Though small and remote, nevertheless, this town served an important role in the religious history of this nation. A number of French clergy found a new home here, after fleeing the terrors of their Revolution. After settling, they opened St. Mary Seminary, which still trains clergy for the various dioceses of the United States.
New York City, in 1809, saw the conversion of the prominent young widow, Elizabeth Bayley Seton, to the Roman church. As a result of this decision, however, Mrs. Seton became a social outcast, and lost her sole means of providing for herself and her young children. Long known for her solicitude for the poor of the city, the Abbé's offered her a place of refuge, similar to what they themselves had found there.
A year later, she was led to found a group of relgious Sisters dedicated to the service of the poor, especially in educating the children they served.

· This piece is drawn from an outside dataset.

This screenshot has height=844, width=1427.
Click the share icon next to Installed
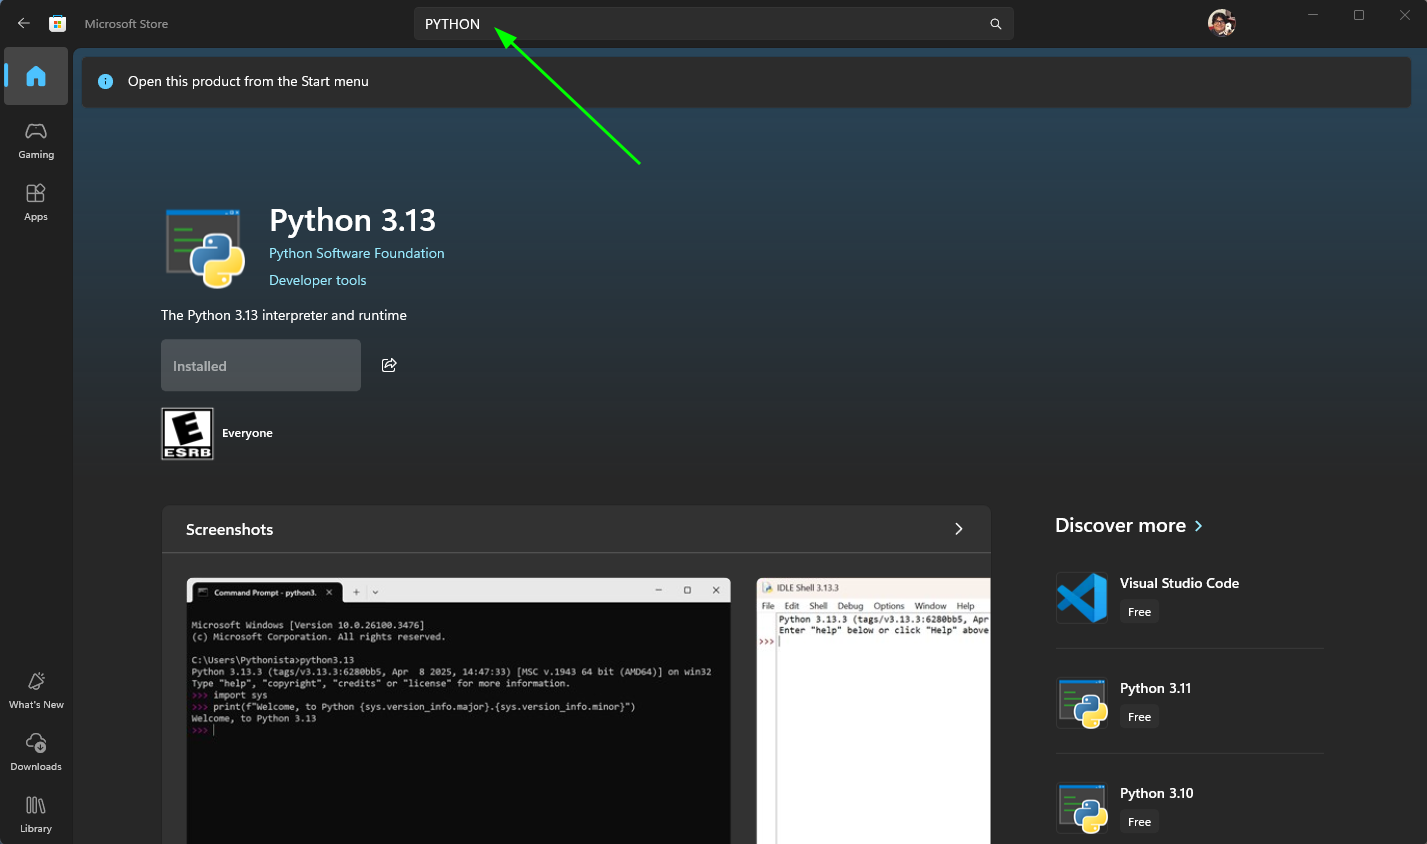pos(389,365)
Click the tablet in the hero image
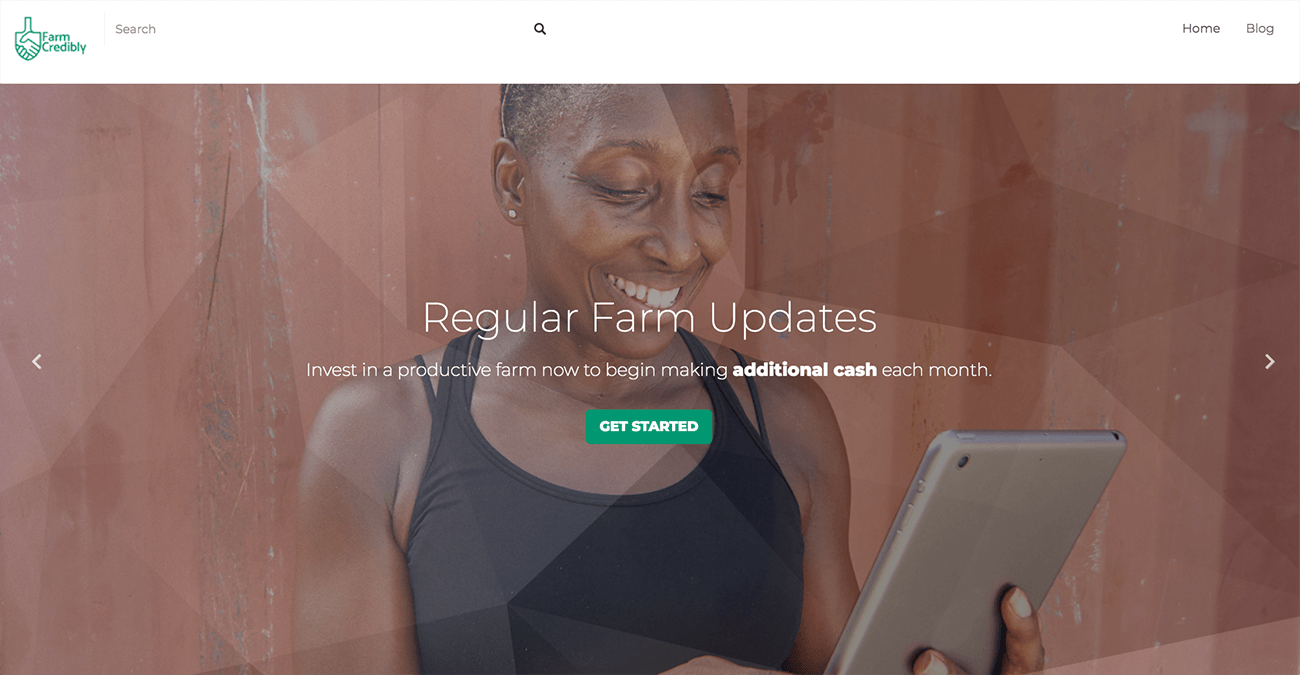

Known as the Sisters of Charity, foundations of this congregation spread throughout the United States and Canada. Her work is considered the foundation of the parochial school system in this nation.
In 1975, Mother Seton (as she came to be known) was declared a saint of the Roman Catholic church. She was the first U.S.-born citizen to be so honored. Today her remains are preserved and honored at a shrine locaged at the college still run by the community of Sisters she founded.
It was a branch of these Sisters who taught me for most of my student career before college. Located not far from Gettysburg, I was able to stop and pay my own honor to the women who helped make this education possible through the commitment of their lives.